Question
aztec organization sells its item for $170 per unit. its genuine and planned deals pursue.are below Units Dollars April (actual) 4,000 $680,000 May (actual) 2,800
aztec organization sells its item for $170 per unit. its genuine and planned deals pursue.are below
Units Dollars
April (actual) 4,000 $680,000
May (actual) 2,800 476,000
June (budgeted) 4,500 765,000
July (budgeted) 3,500 764,000
August (budgeted) 4,500 765,000
All deals are using a credit card. Ongoing knowledge demonstrates that 24% of credit deals is gathered in the long stretch of the deal, 46% in the month after the deal, 25% in the second month after the deal, and 5% demonstrates to be uncollectible. The item's price tag is $110 per unit., 60% of buys made in a month is paid in that month and the other 40% is paid in the following month. The organization has an approach to keep up a closure month to month stock of 24% of the following month's unit deals in addition to a wellbeing load of 170 units. The April 30 and May 31 genuine stock levels are predictable with this arrangement. Selling and regulatory costs for the year are $1,548,000 and are paid equitably during the time in real money. The organization's base money balance at month-end is $120,000. This base is kept up, if vital, by obtaining money from the bank. In the event that the equalization surpasses $120,000, the organization reimburses as a significant part of the advance as it can without going beneath the base. This sort of advance conveys a yearly 13% loan cost. On May 31, the advance equalization is $40,000, and the organization's money parity is $120,000. (Round definite responses to the closest entire dollar.)
Required:
Prepare table that shows the computation of cash collections of its credit sales (accounts receivable) in each of the months of June and July.

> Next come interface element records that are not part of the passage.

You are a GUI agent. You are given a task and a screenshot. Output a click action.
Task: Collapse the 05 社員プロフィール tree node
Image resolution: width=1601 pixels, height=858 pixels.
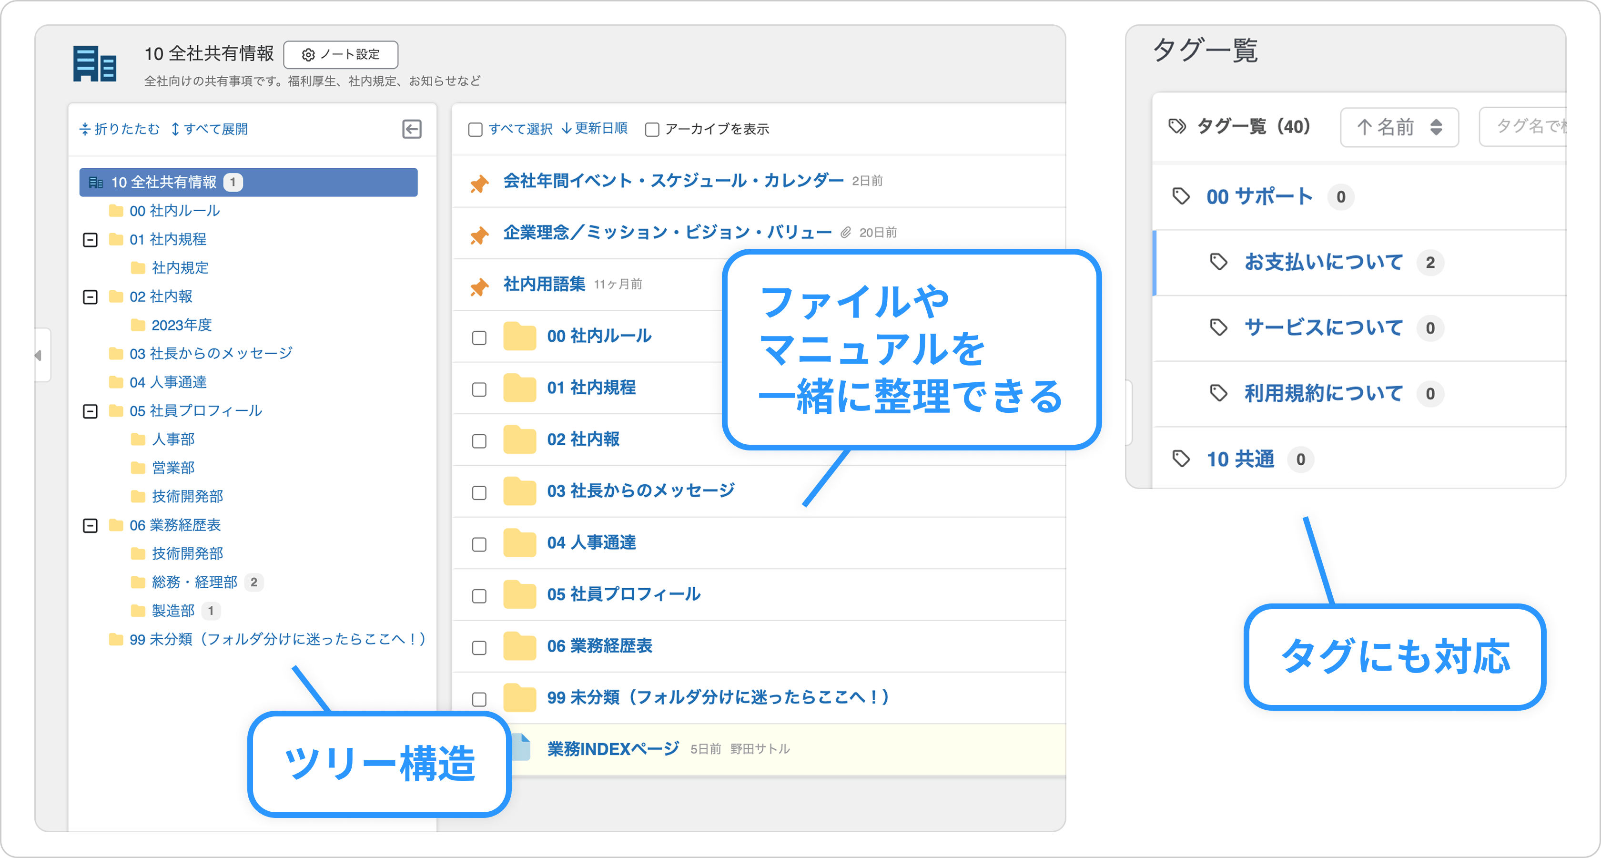(90, 412)
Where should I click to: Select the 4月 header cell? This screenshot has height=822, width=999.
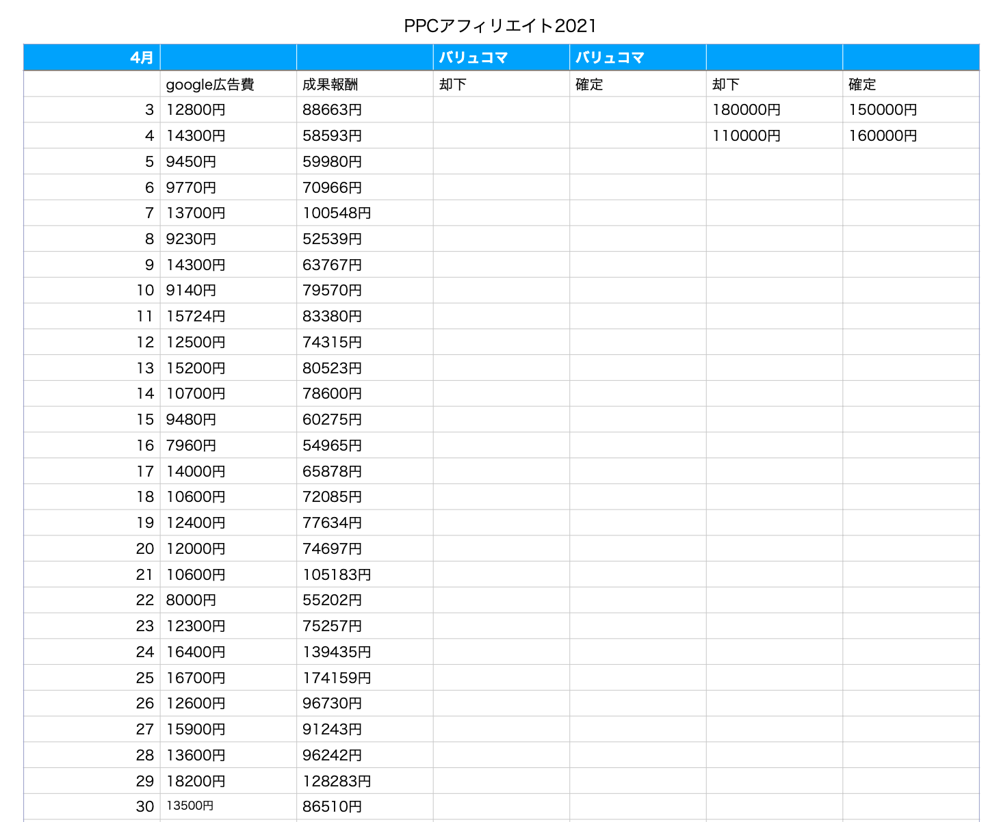click(92, 57)
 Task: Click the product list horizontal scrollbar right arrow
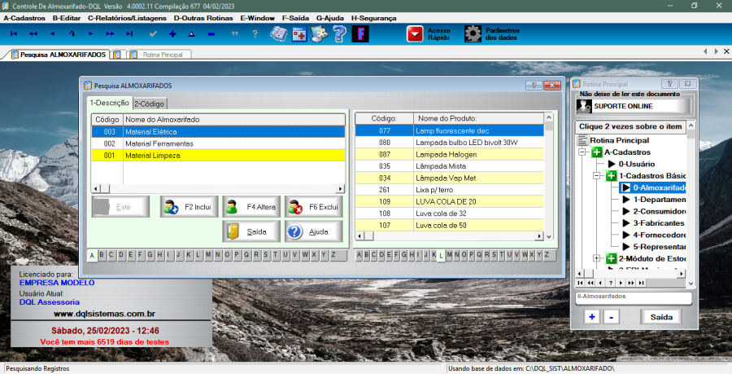(538, 236)
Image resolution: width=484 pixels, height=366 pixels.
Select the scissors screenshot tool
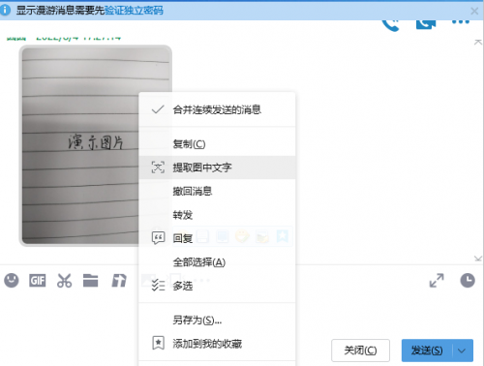64,281
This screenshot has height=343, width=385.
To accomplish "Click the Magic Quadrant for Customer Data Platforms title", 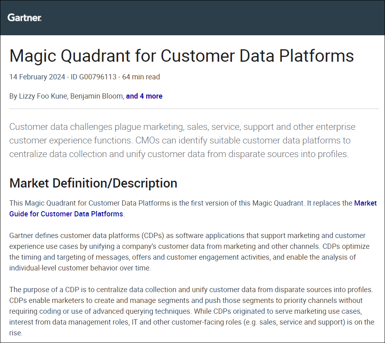I will pyautogui.click(x=181, y=56).
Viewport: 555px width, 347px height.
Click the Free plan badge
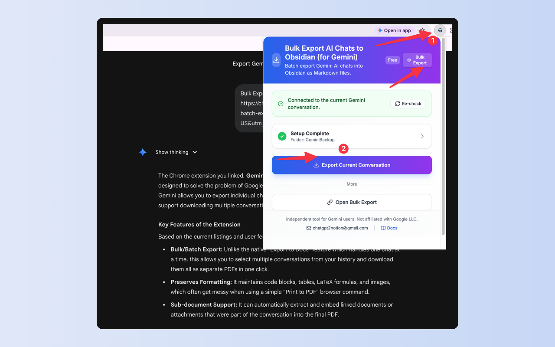[x=392, y=60]
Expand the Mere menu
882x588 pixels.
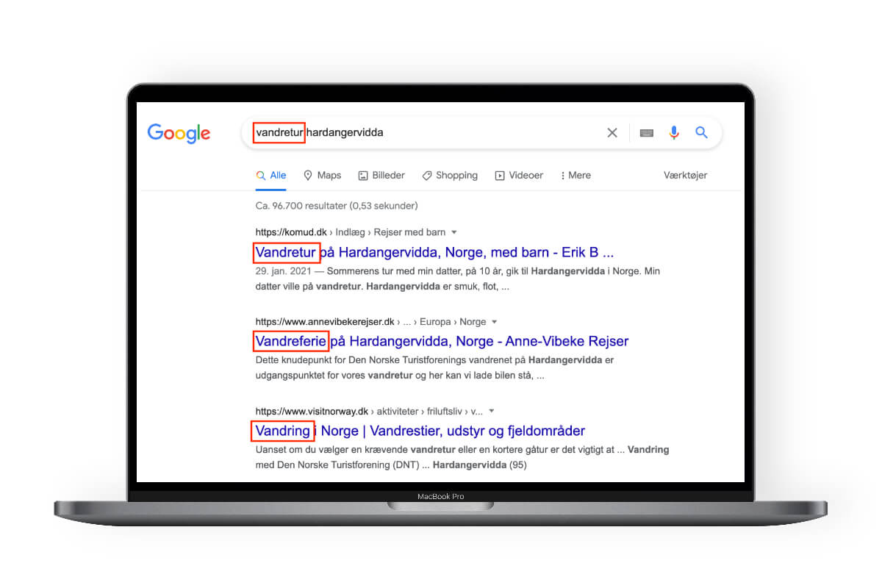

2. Prepare table that shows the computation of budgeted ending inventories (in units) for April, May, June, and July.
3. Prepare the merchandise purchases budget for May, June, and July. Report calculations in units and then show the dollar amount of purchases for each month.
4. Prepare table showing the computation of cash payments on product purchases for June and July.
5. Prepare cash budget for June and July, including any loan activity and interest expense. Compute the loan balance at the end of each month. (Do not round intermediate calculations).